Segment Open

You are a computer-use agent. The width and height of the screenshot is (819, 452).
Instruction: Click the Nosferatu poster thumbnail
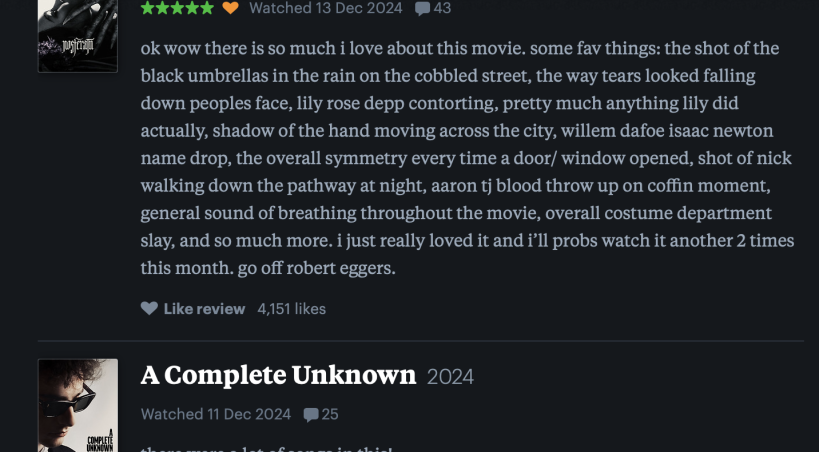[x=77, y=36]
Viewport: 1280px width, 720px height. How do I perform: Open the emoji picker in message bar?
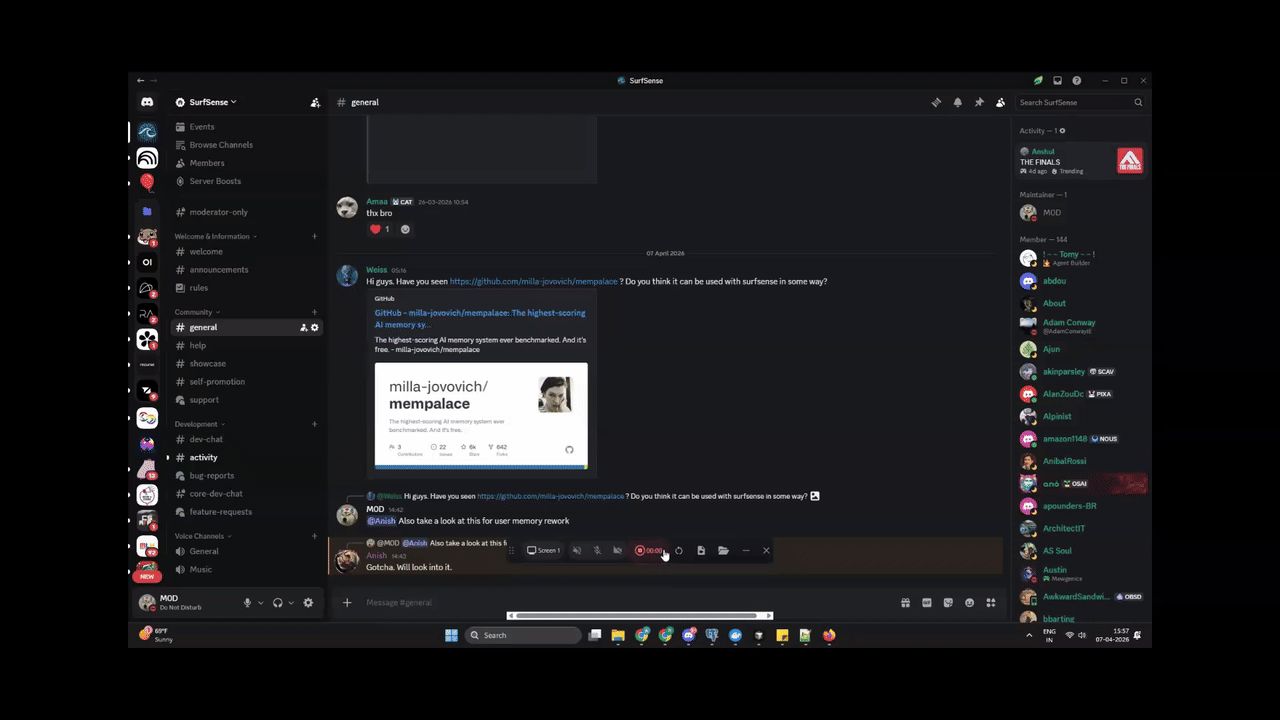[969, 603]
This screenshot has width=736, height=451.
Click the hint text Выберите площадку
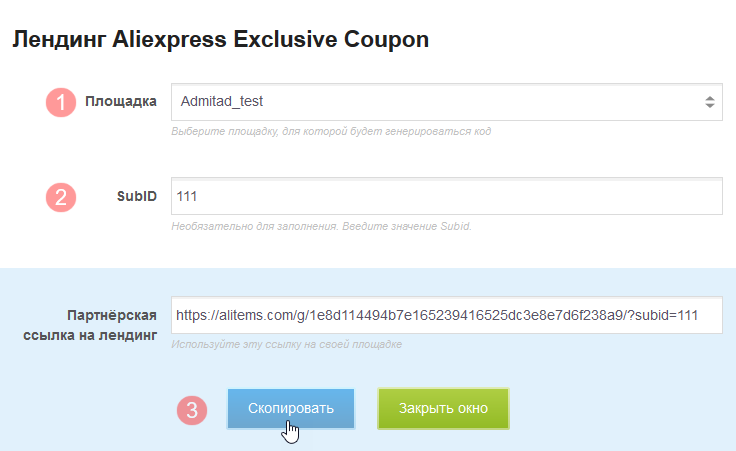pos(330,132)
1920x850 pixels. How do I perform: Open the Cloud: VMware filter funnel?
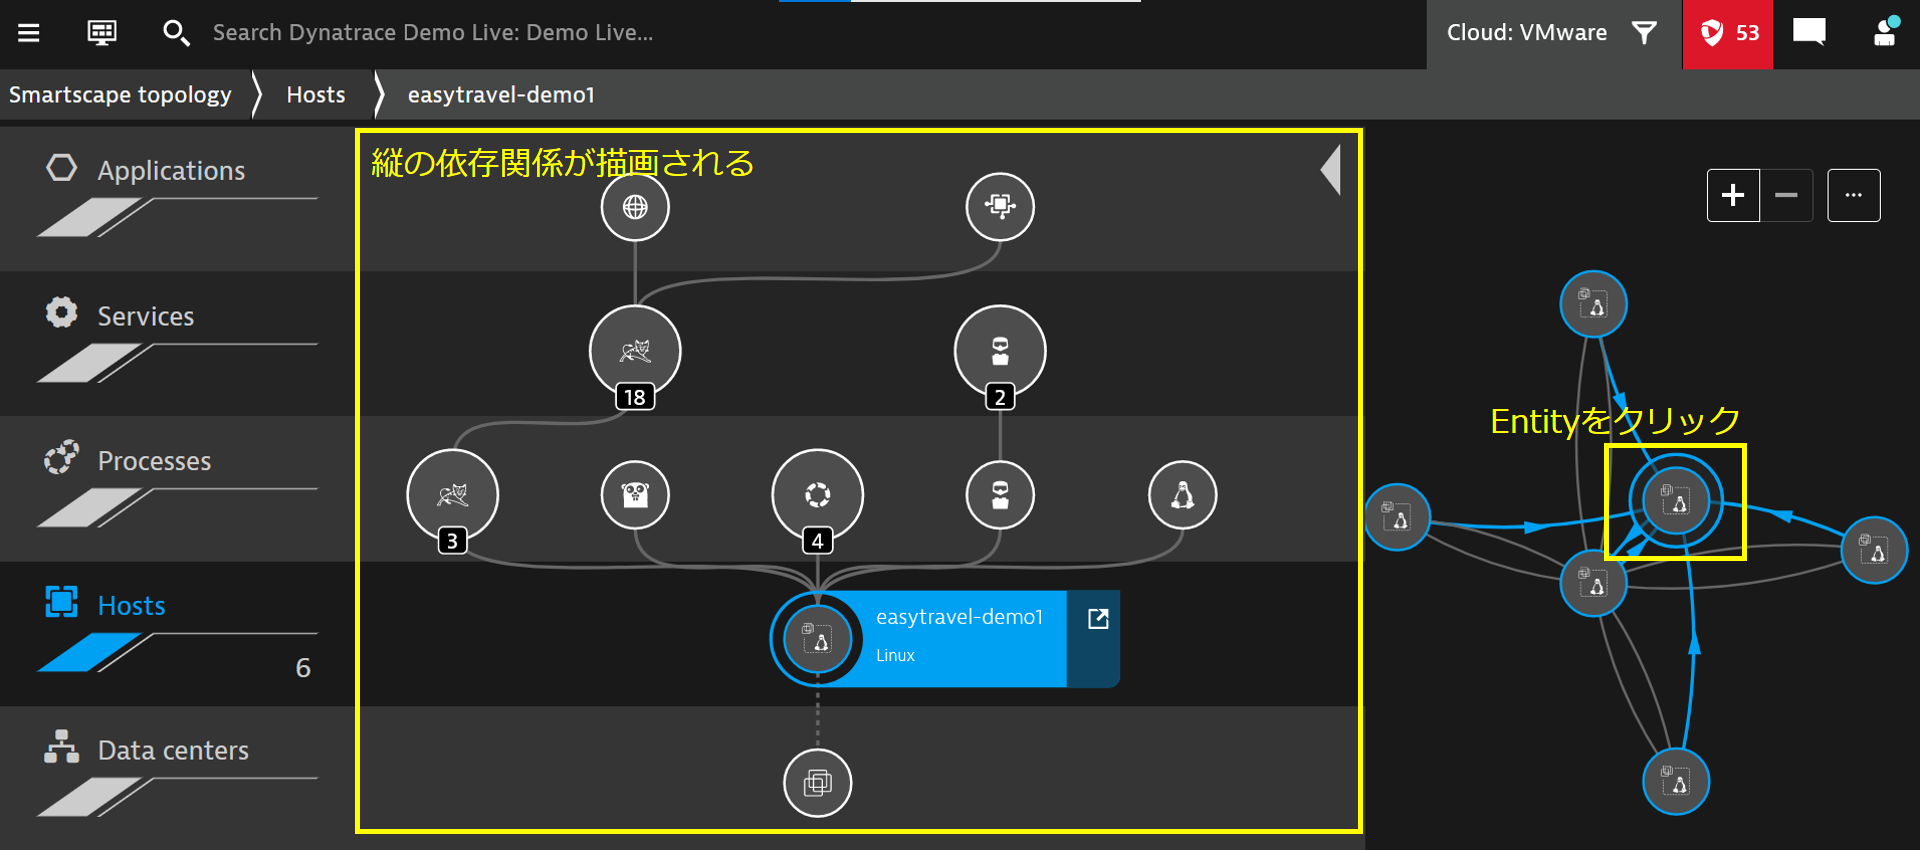coord(1644,33)
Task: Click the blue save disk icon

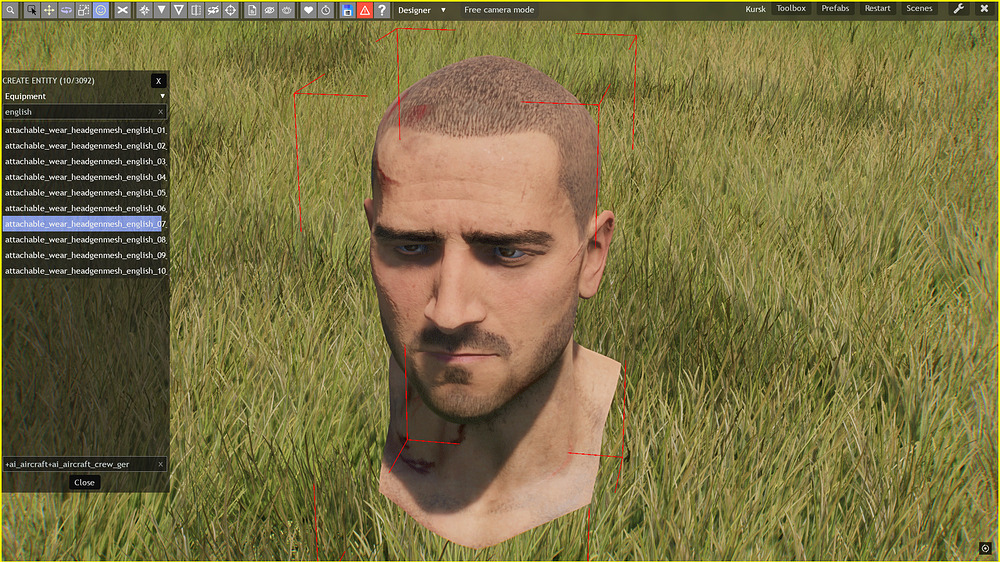Action: point(347,10)
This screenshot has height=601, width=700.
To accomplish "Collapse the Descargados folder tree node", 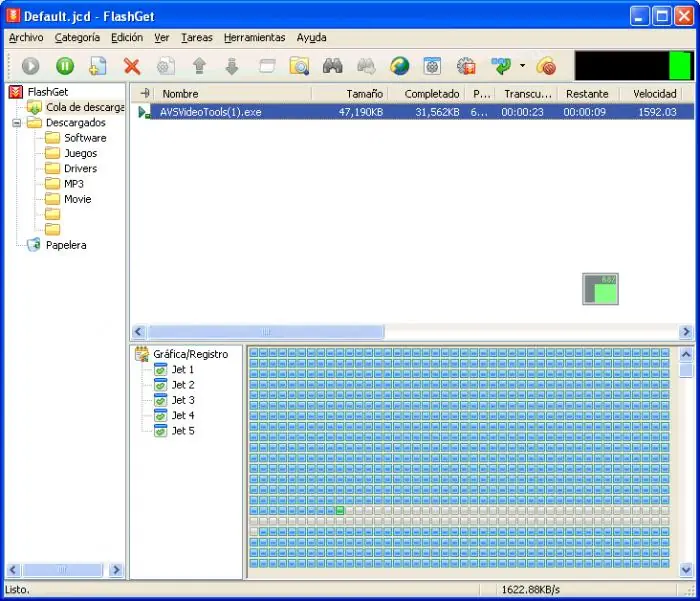I will [17, 123].

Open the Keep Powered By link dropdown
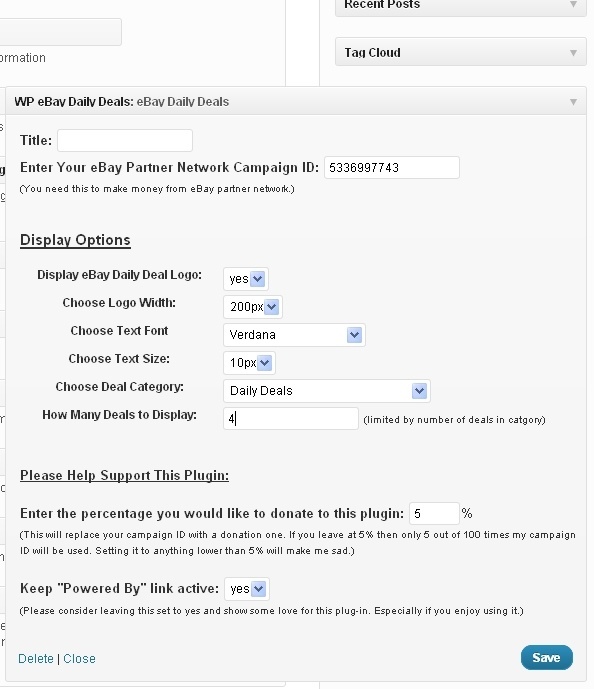click(246, 589)
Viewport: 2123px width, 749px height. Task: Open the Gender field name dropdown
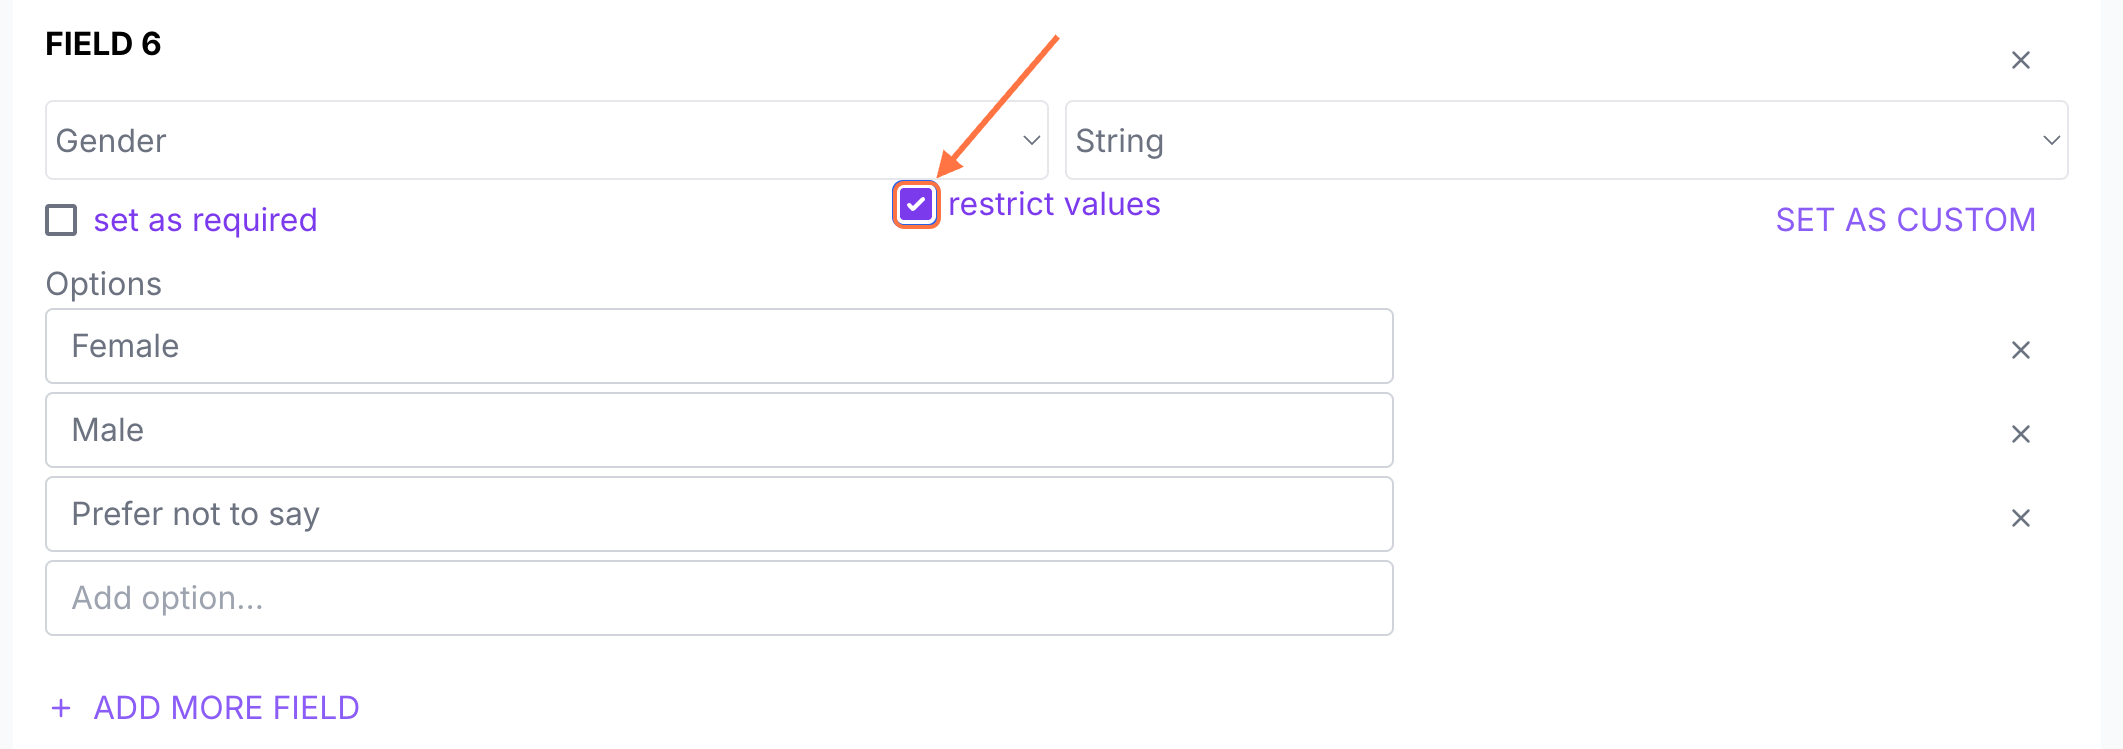point(530,141)
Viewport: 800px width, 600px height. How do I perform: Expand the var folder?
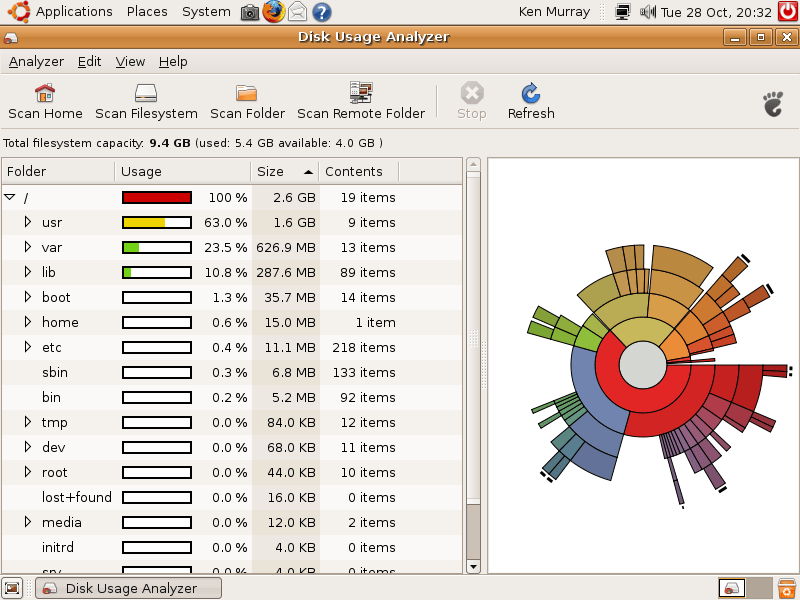coord(27,247)
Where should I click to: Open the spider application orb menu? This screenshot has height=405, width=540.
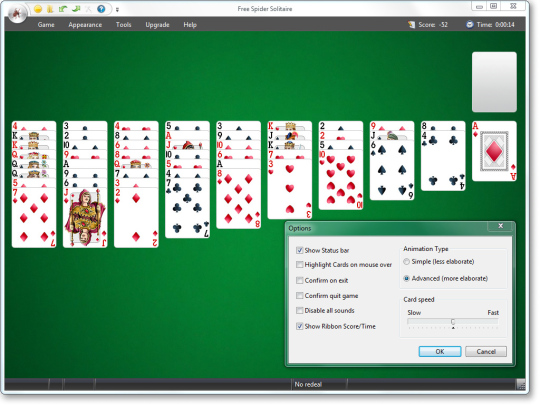coord(17,13)
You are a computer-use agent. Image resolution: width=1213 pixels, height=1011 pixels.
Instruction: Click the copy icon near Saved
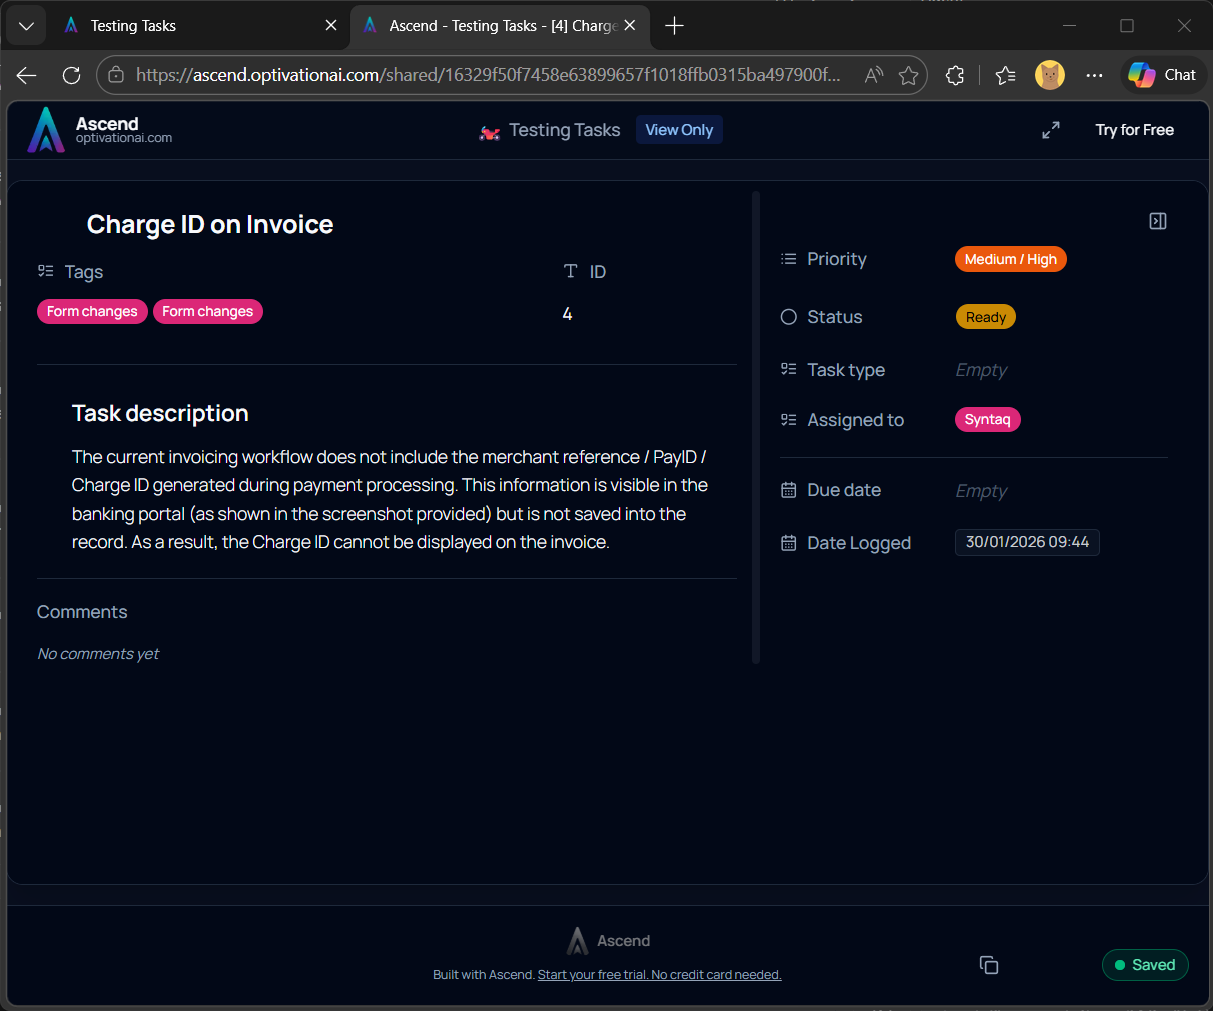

Segment Closed

Work instruction
Check each line of the records for the word "agent", and show the lines that contain it.

Result of the exercise
You are a computer-use agent. The width and height of the screenshot is (819, 452).
You are a computer-use agent. Image resolution: width=1213 pixels, height=1011 pixels.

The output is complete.